Today marks the 5th year anniversary of Facebook since its IPO back in 2012. Analysts back then felt that shares were overvalued; however, today the social media titan turned a profit from 30% to more than 256% and has a current market cap of $420B.

Facebook not originally created to be a company

The social networking giant had its initial public offering (IPO) on May 18, 2012 (Friday). It is the biggest IPO in history with $38 a share. It was valued at $104 billion (the largest valuation up till now).

CEO Mark Zuckerberg even affirmed that it is not part of his original intentions to make the social networking site a company, but to open the world of communication for people to be connected.

Facebook after its IPO

On the first day of its IPO, the stock price of Facebook reached a mere $0.23. The day did not go well as shares traded late and several investors complained due to late and failure of confirmation of orders. The situation worsened to filing complaints in the court.

The succeeding months, there had been reports that the stock plunged almost half of its opening price at $17.55. There had been so many criticisms that time which even led to a movement to throw out its CEO, Mark Zuckerberg in favor of a more experienced leader.

However, Zuckerberg and its team started changing their strategy to protect FB stocks and drive significant revenue from Facebook’s services. Ending January of the following year, the shares went up to over $32 - a comeback price that seemed somewhat acceptable. Yet, on its first year IPO anniversary stocks declined to nearly $27 compared to its initial $38 on their first public day. It terribly led to investors’ disappointment that time.


Facebook and its transformation

Looking back in its first IPO anniversary (2013), the company reached a market cap of over $60 billion. It employed almost 5,000 employees and had an active user base of above 1.1 billion.

********

THE EXERCISE – Reproduce word for word the part of the Facebook IPO article from "CEO Mark Zuckerberg" up to and including "to be connected.". Ignore the lines that come after this point; they have no role here.

RECORD EXTRACTS –

********

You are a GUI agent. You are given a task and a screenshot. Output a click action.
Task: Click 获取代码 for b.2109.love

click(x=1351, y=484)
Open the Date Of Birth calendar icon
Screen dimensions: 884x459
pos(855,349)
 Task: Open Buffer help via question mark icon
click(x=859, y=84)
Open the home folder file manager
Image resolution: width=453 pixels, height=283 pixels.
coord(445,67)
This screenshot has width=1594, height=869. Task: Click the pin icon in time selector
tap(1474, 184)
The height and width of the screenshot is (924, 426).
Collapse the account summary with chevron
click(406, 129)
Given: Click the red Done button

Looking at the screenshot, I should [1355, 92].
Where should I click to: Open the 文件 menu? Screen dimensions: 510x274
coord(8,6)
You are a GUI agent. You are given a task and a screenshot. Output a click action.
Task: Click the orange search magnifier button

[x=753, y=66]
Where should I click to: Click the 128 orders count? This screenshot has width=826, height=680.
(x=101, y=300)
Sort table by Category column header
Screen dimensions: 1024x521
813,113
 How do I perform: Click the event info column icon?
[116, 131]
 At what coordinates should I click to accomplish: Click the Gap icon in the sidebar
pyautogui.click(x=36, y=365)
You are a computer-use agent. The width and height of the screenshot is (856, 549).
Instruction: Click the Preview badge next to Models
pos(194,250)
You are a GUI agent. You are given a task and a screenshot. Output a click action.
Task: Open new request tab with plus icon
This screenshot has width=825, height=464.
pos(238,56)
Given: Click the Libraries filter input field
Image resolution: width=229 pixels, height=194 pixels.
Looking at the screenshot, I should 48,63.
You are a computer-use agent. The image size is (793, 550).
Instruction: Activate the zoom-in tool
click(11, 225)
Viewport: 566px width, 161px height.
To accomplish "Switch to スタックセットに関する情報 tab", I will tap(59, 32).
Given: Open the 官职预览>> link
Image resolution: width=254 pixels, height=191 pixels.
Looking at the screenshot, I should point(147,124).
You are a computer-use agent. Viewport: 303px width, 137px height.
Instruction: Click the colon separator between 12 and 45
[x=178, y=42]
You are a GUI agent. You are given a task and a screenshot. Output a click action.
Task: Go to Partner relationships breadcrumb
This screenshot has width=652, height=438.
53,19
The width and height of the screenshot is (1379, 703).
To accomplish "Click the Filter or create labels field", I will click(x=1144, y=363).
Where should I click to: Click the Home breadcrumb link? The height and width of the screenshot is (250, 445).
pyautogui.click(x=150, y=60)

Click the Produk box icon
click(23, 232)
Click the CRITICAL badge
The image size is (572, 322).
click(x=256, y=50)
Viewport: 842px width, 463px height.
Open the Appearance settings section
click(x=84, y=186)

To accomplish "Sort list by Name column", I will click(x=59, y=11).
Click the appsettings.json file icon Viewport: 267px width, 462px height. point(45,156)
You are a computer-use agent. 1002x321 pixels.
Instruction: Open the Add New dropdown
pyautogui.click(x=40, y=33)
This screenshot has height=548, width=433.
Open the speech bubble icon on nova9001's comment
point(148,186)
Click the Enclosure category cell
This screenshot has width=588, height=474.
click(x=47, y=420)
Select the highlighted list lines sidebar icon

********

REPLY –
CEO Mark Zuckerberg even affirmed that it is not part of his original intentions to make the social networking site a company, but to open the world of communication for people to be connected.